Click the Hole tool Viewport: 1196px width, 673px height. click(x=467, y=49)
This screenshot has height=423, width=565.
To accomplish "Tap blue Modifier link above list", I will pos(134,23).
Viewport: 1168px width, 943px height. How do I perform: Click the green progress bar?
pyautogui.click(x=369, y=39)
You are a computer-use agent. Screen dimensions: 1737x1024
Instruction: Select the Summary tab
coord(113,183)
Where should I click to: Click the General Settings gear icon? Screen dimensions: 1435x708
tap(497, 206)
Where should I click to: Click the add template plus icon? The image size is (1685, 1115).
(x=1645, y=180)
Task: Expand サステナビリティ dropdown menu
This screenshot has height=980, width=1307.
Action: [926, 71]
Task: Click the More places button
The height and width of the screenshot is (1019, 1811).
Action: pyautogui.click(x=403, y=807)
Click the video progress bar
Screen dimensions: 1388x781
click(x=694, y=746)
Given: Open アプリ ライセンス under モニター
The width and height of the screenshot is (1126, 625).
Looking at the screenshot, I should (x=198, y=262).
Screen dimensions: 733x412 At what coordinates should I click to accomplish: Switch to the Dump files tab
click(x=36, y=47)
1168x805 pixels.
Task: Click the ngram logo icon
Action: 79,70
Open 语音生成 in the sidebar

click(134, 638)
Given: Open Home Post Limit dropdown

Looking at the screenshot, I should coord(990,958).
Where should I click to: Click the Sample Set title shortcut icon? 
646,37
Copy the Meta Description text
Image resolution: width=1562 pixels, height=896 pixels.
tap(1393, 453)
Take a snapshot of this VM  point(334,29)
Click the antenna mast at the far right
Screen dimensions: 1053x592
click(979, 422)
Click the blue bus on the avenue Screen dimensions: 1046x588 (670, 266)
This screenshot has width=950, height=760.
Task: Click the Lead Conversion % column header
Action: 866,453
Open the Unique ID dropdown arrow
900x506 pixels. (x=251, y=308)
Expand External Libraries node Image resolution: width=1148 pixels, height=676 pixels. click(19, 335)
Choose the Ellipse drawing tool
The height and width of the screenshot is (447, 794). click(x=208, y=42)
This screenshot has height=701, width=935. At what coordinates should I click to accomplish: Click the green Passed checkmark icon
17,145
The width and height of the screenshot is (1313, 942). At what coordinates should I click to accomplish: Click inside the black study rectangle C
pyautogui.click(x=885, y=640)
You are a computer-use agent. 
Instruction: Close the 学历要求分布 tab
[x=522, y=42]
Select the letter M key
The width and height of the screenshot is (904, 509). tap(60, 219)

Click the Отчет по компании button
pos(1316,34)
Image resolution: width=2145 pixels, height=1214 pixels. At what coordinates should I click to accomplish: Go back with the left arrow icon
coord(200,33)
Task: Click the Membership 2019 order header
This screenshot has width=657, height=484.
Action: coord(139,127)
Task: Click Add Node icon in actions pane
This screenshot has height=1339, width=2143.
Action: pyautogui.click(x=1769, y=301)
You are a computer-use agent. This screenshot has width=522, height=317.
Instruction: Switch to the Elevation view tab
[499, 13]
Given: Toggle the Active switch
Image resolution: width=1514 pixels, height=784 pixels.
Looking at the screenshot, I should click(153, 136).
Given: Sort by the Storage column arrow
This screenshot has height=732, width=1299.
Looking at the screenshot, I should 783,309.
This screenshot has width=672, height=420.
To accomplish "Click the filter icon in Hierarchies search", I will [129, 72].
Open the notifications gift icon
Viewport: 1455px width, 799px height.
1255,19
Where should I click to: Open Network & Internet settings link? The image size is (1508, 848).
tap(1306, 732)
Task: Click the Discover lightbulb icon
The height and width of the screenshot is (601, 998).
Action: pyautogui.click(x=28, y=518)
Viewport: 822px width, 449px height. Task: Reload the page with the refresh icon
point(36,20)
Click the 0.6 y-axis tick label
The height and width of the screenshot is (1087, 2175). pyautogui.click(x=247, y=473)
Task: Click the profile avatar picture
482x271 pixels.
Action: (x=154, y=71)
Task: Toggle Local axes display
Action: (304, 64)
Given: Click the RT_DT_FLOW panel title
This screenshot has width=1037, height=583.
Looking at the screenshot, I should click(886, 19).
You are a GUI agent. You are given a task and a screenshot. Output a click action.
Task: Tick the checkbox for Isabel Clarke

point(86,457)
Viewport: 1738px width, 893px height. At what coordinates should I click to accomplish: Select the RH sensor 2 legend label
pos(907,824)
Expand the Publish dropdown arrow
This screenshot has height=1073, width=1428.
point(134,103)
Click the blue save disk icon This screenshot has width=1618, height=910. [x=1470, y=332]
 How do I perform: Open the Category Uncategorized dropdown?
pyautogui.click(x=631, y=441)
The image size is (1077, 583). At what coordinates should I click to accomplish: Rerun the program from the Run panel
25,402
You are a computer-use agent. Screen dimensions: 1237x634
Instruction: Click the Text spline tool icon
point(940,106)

************

Repeat every line of the listing without a single difference.

Click the Hole tool Viewport: 1196px width, 673px height. click(x=467, y=49)
This screenshot has height=423, width=565.
To accomplish "Tap blue Modifier link above list", I will pos(134,23).
Viewport: 1168px width, 943px height. How do I perform: Click the green progress bar?
pyautogui.click(x=369, y=39)
You are a computer-use agent. Screen dimensions: 1737x1024
Instruction: Select the Summary tab
coord(113,183)
Where should I click to: Click the General Settings gear icon? Screen dimensions: 1435x708
tap(497, 206)
Where should I click to: Click the add template plus icon? The image size is (1685, 1115).
(x=1645, y=180)
Task: Expand サステナビリティ dropdown menu
This screenshot has height=980, width=1307.
Action: [926, 71]
Task: Click the More places button
The height and width of the screenshot is (1019, 1811).
Action: pyautogui.click(x=403, y=807)
Click the video progress bar
Screen dimensions: 1388x781
click(x=694, y=746)
Given: Open アプリ ライセンス under モニター
The width and height of the screenshot is (1126, 625).
Looking at the screenshot, I should (x=198, y=262).
Screen dimensions: 733x412 At what coordinates should I click to accomplish: Switch to the Dump files tab
click(x=36, y=47)
1168x805 pixels.
Task: Click the ngram logo icon
Action: 79,70
Open 语音生成 in the sidebar

click(134, 638)
Given: Open Home Post Limit dropdown

Looking at the screenshot, I should coord(990,958).
Where should I click to: Click the Sample Set title shortcut icon? 
646,37
Copy the Meta Description text
Image resolution: width=1562 pixels, height=896 pixels.
tap(1393, 453)
Take a snapshot of this VM  point(334,29)
Click the antenna mast at the far right
Screen dimensions: 1053x592
click(979, 422)
Click the blue bus on the avenue Screen dimensions: 1046x588 (670, 266)
This screenshot has width=950, height=760.
Task: Click the Lead Conversion % column header
Action: 866,453
Open the Unique ID dropdown arrow
900x506 pixels. (x=251, y=308)
Expand External Libraries node Image resolution: width=1148 pixels, height=676 pixels. click(19, 335)
Choose the Ellipse drawing tool
The height and width of the screenshot is (447, 794). click(x=208, y=42)
This screenshot has height=701, width=935. At what coordinates should I click to accomplish: Click the green Passed checkmark icon
17,145
The width and height of the screenshot is (1313, 942). At what coordinates should I click to accomplish: Click inside the black study rectangle C
pyautogui.click(x=885, y=640)
You are a computer-use agent. 
Instruction: Close the 学历要求分布 tab
[x=522, y=42]
Select the letter M key
The width and height of the screenshot is (904, 509). tap(60, 219)

Click the Отчет по компании button
pos(1316,34)
Image resolution: width=2145 pixels, height=1214 pixels. At what coordinates should I click to accomplish: Go back with the left arrow icon
coord(200,33)
Task: Click the Membership 2019 order header
This screenshot has width=657, height=484.
Action: coord(139,127)
Task: Click Add Node icon in actions pane
This screenshot has height=1339, width=2143.
Action: pyautogui.click(x=1769, y=301)
You are a computer-use agent. This screenshot has width=522, height=317.
Instruction: Switch to the Elevation view tab
[499, 13]
Given: Toggle the Active switch
Image resolution: width=1514 pixels, height=784 pixels.
Looking at the screenshot, I should click(153, 136).
Given: Sort by the Storage column arrow
This screenshot has height=732, width=1299.
Looking at the screenshot, I should 783,309.
This screenshot has width=672, height=420.
To accomplish "Click the filter icon in Hierarchies search", I will [129, 72].
Open the notifications gift icon
Viewport: 1455px width, 799px height.
1255,19
Where should I click to: Open Network & Internet settings link? The image size is (1508, 848).
tap(1306, 732)
Task: Click the Discover lightbulb icon
The height and width of the screenshot is (601, 998).
Action: pyautogui.click(x=28, y=518)
Viewport: 822px width, 449px height. Task: Reload the page with the refresh icon
point(36,20)
Click the 0.6 y-axis tick label
The height and width of the screenshot is (1087, 2175). pyautogui.click(x=247, y=473)
Task: Click the profile avatar picture
482x271 pixels.
Action: (x=154, y=71)
Task: Toggle Local axes display
Action: (304, 64)
Given: Click the RT_DT_FLOW panel title
This screenshot has width=1037, height=583.
Looking at the screenshot, I should click(886, 19).
You are a GUI agent. You are given a task and a screenshot. Output a click action.
Task: Tick the checkbox for Isabel Clarke

point(86,457)
Viewport: 1738px width, 893px height. At what coordinates should I click to accomplish: Select the RH sensor 2 legend label
pos(907,824)
Expand the Publish dropdown arrow
This screenshot has height=1073, width=1428.
point(134,103)
Click the blue save disk icon This screenshot has width=1618, height=910. [x=1470, y=332]
 How do I perform: Open the Category Uncategorized dropdown?
pyautogui.click(x=631, y=441)
The image size is (1077, 583). At what coordinates should I click to accomplish: Rerun the program from the Run panel
25,402
You are a computer-use agent. Screen dimensions: 1237x634
Instruction: Click the Text spline tool icon
point(940,106)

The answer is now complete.